I was moving into different realms in my consciousness and looking for new sounds, new experiences, music I would never have previously considered. Yet an exciting jazz album made its way into my life in the summer of 1967, the Summer of Love. It was an album that seemed to reflect a certain spiritual awareness that I had not hitherto found in jazz.
Forest Flower by the Charles Lloyd Quartet was recorded live at the Monterey Jazz festival in 1966. (Monterey, another place of magic for me!)
The Quartet was a group of young yet brilliant American musicians, each of whom would go on to become a jazz great in their own right.
Charles Lloyd – sax, Keith Jarrett – piano, Jack De Johnette – drums and Cecil McBee – bass. These were the four that created an inspired musical tour de force that blew minds at Monterey.
Over the years Charles has become recognized as one of the truly great and innovative sax players in jazz history. He has never been afraid to explore other musical disciplines, from both home and abroad to expand his musical horizons.
His quartet had been another one of the jazz groups that Bill Graham had brought into the Fillmore Auditorium where they had been well received.

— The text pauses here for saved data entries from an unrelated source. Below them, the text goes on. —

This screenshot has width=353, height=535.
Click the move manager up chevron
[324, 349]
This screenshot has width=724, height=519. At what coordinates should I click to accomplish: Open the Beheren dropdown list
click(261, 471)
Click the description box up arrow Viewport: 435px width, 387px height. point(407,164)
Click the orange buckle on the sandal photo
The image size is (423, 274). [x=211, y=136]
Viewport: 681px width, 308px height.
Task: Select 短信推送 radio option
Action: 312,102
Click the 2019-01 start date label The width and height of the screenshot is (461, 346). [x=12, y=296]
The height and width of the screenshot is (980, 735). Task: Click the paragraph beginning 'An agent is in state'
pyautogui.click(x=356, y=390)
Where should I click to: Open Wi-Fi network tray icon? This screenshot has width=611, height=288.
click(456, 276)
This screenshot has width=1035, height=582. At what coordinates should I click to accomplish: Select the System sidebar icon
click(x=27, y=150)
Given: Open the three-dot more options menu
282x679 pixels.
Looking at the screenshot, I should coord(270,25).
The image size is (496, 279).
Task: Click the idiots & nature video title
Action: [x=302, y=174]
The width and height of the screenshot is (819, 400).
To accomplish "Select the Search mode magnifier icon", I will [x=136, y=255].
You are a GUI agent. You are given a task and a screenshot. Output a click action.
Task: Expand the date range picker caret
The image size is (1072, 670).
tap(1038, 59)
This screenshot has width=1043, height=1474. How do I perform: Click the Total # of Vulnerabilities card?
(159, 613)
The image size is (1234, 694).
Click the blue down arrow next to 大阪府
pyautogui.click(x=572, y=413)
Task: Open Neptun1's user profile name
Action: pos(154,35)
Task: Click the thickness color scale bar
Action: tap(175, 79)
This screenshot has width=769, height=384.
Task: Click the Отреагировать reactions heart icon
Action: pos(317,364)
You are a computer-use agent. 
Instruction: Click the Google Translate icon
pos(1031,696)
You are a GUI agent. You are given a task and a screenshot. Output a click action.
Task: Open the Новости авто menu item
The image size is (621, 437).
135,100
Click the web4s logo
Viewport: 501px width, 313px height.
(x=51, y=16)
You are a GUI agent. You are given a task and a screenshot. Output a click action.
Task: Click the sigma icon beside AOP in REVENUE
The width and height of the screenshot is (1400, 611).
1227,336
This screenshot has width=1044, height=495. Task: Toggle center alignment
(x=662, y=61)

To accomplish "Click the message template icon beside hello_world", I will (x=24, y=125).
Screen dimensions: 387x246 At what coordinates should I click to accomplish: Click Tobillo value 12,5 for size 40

I was playing the Forest Flower album a lot during the Summer of Love. It seemed to reflect the zeitgeist of the time, bringing jazz into a place of tenderness and sweetness without maudlin sentiment, while still swinging like crazy.
One Sunday afternoon, perhaps in Late July, early August, I was with John Weider, the other guitarist in the Animals, and Barney Platts-Mills, a hugely talented film maker. Deciding to go eat Indian food, we found ourselves in a Pakistani restaurant in Queensway, West London.
At the table next to us, was a group of five men, four young, one older.
There was one man who looked familiar. He was clearly black, he had a goatee beard, was wearing tinted glasses and had an afro hairstyle.
Finally, I leaned over.
“Excuse me”, I said, “Are you Charles Lloyd?”
“Yes,” he replied, “I am.”
I was blown away. Usually I was aware of any major US jazzer coming to London. I had heard nothing about their visit.
The other men there were his quartet, with the older man being their manager.
I introduced myself, John and Barney, and the meal turned into a glorious free-form discussion with participants trading seats, moving around and just having a blast. Our meals became of secondary interest.
It was a marvelous exchange of ideas, musicians’ war stories, networking and people sharing hopes and dreams. Typical of that magic summer.
Finally, Charles stood up. “Hey guys, I gotta go, this has been great. Gonna take some Sandy tonight and I gotta get back to the hotel.” (Sandy was LSD manufactured by Sandoz Pharmaceutical in Switzerland.)
We said our goodbyes and parted company. Another one of those magical moments.